Remembering that he was not alone, he turned to William. There were tear tracks on the round face, and the boy was staring at Reggie as if he had never seen him before, bewildered and frightened by such incomprehensible adult behavior.
Reggie inhaled deeply, trying to find some sanity in his whirling, disoriented brain. Then he knelt to bring himself to the boy's level and said unsteadily, “Come here.”
After a long moment's hesitation, William approached. Reggie placed one hand on his shoulder. “Are you all right?”
William nodded warily.
Holding the boy's gaze with his own, Reggie said, “I'm sorry that I was so angry. I was afraid you would be killed. Then when I knew you were safe, I went a little crazy. Stupid of me, but adults are often stupid.” That elicited a more vigorous nod. Reggie continued, “Do you understand now why I said to keep away from Bucephalus?”
“Yes.” The boy swallowed hard. “I'm sorry I caused trouble. I ... I just wanted to make friends. Will Bucephalus have to be destroyed?”
“I hope not.” Face set, Reggie got to his feet. “Go and get the head groom. We'll see what can be done.”
William darted off, and Reggie cautiously opened the upper half of the stall door. The stallion had stopped neighing and kicking, but he still pranced about in agitation, patches of sweat and foam marring the sleek black coat. Reggie began talking softly, a process that calmed his agitation almost as much as it helped the horse.

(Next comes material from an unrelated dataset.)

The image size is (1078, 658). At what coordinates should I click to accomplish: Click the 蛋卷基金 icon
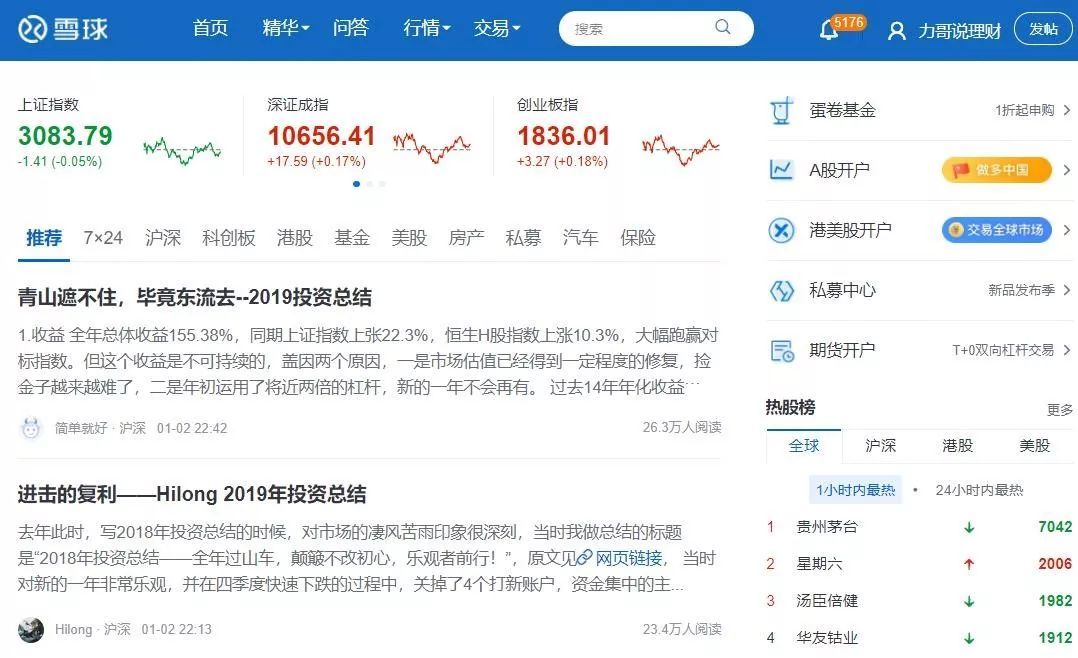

By the time the head groom arrived on the run, Reggie was in the stall, patting Bucephalus's neck and checking the extent of the horse's injuries. The puncture wounds weren't deep, though there would be scars to mar the glossy hide. A hock was also sprained, but the horse seemed to have escaped serious injury.
Reggie left the stallion in the groom's capable hands and went back to the house. There he retreated to the library and folded wearily into the old leather-upholstered wing chair, unable to keep his thoughts at bay any longer.